Stretch and strengthen your feet and ankles for plantar fasciitis
People who develop
plantar fasciitis may have less flexibility in their
feet and ankles and weaker foot muscles. Their feet may tend to flatten and
roll inward (pronate) more with walking or running. Exercises to increase
flexibility and strength can help reduce plantar fasciitis.
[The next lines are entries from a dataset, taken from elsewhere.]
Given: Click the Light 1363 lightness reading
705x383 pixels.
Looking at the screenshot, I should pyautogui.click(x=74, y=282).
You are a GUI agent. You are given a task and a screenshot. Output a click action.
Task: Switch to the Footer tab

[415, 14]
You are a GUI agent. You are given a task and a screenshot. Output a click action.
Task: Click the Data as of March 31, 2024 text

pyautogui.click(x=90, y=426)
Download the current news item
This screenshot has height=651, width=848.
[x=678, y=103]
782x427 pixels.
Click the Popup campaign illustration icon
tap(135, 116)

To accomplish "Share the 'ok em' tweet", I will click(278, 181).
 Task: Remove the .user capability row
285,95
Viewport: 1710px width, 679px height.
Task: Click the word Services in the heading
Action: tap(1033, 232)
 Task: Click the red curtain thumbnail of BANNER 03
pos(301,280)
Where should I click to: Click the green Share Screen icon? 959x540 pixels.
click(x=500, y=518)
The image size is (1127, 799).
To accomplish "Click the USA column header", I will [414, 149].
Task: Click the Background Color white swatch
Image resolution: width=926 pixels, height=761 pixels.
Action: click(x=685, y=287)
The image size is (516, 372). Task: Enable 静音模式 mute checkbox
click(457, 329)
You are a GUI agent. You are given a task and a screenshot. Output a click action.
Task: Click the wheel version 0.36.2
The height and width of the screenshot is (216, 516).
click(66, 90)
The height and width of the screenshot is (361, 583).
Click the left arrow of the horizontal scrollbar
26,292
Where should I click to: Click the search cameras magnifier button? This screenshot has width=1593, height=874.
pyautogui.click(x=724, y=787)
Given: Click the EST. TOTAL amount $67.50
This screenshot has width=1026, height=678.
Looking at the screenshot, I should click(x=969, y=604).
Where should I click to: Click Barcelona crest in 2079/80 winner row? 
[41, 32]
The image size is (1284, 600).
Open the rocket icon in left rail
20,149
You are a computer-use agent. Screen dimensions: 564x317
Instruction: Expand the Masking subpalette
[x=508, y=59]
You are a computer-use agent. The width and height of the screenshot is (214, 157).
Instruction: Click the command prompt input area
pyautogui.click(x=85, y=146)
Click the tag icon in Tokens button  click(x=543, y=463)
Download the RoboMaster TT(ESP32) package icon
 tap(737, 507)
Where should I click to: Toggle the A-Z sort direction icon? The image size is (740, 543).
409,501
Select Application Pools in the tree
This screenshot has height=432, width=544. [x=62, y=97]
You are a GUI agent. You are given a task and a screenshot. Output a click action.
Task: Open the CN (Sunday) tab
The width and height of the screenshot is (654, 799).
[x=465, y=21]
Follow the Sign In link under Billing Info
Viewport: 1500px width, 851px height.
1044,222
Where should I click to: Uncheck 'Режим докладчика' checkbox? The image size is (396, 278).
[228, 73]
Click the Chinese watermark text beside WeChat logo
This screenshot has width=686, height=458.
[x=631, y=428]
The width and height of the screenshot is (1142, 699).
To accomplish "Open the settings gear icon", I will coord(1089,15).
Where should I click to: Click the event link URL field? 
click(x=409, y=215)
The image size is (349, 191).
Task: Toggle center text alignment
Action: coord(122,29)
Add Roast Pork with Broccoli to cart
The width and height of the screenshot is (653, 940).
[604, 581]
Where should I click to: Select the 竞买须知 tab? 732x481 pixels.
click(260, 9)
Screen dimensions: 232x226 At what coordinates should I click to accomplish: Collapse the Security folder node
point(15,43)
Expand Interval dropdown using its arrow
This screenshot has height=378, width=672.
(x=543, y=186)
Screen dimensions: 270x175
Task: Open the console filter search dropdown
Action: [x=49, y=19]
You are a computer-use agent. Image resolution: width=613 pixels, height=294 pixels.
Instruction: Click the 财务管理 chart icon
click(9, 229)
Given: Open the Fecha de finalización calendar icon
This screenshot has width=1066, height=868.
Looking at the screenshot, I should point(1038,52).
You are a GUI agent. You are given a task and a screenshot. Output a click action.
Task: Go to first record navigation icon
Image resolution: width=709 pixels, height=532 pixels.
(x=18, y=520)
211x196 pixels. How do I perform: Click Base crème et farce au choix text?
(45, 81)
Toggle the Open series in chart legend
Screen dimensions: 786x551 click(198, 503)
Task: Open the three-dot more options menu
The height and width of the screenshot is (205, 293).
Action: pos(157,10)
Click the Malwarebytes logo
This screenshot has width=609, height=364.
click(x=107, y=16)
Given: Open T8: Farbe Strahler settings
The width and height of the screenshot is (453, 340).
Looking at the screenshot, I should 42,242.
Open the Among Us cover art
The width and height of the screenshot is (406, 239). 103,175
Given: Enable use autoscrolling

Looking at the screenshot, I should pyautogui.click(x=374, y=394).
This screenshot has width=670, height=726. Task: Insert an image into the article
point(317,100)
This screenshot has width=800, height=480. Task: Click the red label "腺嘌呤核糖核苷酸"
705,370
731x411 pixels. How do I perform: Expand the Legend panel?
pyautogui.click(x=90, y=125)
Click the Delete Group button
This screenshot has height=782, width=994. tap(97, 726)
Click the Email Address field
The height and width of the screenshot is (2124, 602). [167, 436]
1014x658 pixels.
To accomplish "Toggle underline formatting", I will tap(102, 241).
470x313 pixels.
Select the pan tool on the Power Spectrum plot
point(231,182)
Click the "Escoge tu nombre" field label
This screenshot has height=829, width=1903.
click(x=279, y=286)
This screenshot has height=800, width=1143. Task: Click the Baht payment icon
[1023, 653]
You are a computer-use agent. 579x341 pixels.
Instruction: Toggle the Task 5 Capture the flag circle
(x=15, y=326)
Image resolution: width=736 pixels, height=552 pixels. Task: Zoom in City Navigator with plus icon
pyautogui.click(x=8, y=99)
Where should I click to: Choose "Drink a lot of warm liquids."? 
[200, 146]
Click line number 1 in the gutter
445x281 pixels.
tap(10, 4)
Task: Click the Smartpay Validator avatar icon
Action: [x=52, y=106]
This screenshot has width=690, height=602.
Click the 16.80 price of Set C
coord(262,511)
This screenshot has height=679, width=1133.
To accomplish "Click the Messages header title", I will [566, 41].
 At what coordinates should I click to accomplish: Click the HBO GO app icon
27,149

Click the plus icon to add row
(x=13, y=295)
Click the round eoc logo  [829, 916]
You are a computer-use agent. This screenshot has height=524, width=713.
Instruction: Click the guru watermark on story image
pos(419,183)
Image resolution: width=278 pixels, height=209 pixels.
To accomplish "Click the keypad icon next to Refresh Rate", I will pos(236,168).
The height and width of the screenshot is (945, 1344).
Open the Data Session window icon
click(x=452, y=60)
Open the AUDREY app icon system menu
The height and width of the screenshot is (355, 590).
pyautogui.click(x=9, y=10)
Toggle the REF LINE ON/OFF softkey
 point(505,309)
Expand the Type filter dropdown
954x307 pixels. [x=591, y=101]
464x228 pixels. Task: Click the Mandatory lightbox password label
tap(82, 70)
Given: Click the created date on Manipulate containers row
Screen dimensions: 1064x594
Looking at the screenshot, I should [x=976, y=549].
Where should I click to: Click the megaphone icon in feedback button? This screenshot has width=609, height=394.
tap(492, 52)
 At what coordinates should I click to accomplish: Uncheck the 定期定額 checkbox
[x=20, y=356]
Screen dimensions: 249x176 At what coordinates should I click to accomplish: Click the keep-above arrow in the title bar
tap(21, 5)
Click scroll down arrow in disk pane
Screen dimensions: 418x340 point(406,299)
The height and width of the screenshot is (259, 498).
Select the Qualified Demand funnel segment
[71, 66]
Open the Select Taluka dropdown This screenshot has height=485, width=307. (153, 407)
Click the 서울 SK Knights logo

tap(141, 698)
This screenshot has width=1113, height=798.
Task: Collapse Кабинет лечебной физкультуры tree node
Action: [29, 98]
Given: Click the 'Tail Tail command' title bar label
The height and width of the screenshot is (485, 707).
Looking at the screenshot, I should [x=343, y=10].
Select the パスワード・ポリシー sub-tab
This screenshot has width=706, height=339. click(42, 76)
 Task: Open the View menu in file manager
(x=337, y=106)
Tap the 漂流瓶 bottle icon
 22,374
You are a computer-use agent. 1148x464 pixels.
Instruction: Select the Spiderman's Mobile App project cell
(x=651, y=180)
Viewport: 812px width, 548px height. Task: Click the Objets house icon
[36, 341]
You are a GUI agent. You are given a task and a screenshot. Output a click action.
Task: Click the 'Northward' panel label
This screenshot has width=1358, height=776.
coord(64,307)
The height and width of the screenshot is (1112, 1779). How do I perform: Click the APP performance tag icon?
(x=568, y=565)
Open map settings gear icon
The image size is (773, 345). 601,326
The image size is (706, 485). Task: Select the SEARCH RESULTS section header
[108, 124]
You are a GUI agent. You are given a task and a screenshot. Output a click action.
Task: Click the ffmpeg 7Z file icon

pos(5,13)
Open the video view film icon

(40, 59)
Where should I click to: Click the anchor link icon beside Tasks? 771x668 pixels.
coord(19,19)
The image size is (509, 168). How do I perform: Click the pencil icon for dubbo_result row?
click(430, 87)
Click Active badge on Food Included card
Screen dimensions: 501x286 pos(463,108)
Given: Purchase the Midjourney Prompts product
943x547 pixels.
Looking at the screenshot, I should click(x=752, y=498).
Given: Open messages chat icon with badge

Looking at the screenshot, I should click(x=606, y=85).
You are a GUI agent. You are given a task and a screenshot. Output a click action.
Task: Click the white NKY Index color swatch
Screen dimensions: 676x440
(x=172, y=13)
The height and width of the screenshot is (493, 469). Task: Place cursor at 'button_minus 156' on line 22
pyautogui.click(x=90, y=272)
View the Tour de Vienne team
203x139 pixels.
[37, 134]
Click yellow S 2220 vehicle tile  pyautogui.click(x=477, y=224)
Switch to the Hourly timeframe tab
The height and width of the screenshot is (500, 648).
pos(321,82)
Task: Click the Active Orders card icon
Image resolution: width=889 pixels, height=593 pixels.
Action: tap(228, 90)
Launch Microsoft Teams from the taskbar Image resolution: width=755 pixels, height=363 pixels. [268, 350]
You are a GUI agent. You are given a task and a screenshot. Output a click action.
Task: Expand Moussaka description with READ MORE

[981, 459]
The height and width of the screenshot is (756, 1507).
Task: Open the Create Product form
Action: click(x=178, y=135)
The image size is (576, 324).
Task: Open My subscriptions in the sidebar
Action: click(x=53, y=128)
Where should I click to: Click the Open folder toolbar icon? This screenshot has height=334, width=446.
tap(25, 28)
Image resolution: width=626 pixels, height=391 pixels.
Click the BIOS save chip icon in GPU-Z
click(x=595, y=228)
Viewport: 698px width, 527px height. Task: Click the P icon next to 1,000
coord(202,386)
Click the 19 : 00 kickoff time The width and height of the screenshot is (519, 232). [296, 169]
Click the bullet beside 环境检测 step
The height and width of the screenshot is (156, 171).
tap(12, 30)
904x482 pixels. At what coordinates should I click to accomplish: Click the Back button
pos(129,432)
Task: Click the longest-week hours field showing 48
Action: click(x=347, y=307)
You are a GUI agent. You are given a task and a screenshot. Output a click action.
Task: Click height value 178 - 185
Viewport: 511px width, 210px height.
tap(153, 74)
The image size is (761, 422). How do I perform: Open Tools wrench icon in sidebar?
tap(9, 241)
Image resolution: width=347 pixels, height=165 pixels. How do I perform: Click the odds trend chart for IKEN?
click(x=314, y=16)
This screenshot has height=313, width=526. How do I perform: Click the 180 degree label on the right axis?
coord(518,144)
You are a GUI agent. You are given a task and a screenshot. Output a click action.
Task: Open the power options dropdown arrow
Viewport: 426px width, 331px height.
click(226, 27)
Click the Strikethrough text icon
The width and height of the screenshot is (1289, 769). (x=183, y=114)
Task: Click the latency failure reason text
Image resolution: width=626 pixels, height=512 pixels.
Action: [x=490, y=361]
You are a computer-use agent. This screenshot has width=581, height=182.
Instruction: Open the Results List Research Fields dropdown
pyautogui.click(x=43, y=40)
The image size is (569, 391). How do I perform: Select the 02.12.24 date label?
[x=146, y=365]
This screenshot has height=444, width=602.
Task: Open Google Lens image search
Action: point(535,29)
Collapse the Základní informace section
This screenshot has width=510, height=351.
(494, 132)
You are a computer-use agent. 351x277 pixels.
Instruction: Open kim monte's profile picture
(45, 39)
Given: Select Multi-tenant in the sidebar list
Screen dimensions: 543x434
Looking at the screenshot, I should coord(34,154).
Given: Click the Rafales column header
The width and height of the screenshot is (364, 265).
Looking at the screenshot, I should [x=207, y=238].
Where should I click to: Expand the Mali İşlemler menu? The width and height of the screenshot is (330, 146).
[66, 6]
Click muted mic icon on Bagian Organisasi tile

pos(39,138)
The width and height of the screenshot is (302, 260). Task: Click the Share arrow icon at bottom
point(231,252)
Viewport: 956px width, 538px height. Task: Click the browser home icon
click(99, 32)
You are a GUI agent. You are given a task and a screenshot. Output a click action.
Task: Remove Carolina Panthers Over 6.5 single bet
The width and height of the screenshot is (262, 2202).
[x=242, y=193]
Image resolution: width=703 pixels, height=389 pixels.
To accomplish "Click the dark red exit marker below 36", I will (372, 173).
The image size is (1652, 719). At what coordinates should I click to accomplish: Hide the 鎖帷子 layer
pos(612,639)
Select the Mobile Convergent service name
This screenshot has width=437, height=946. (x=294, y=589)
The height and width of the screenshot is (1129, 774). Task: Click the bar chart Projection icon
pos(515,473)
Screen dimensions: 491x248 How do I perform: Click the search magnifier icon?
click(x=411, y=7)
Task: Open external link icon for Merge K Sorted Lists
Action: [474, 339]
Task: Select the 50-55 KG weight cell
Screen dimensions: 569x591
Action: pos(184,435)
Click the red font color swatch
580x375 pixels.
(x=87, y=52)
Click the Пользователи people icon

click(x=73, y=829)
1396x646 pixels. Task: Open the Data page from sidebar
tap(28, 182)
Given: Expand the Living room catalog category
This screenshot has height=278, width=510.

Achilles tendon and calf muscle stretches that
lengthen the Achilles tendons (which attach muscles to your heel bones) and the
calf muscles (in the back of the lower leg) can relieve heel pain by also
stretching the plantar fascia.
Stand about
1 ft (0.3 m) from a wall, and
place the palms of both hands against the wall at chest level.
Lean
forward against the wall, keeping one leg with the knee straight and heel on
the ground while bending the knee in the other leg.
Hold this
position for 20 seconds, and try to do this stretch 3 to 6 times a day.
This
towel
stretch is also effective for stretching your Achilles tendon and
plantar fascia.
Sit down comfortably on the floor or a mat with
your feet stretched out in front of you.
Roll up a towel
lengthwise, and loop it over the ball of your foot.
Position the
rolled towel over the center of your foot, holding the towel at both ends, and
gently pull the towel toward you to stretch your foot.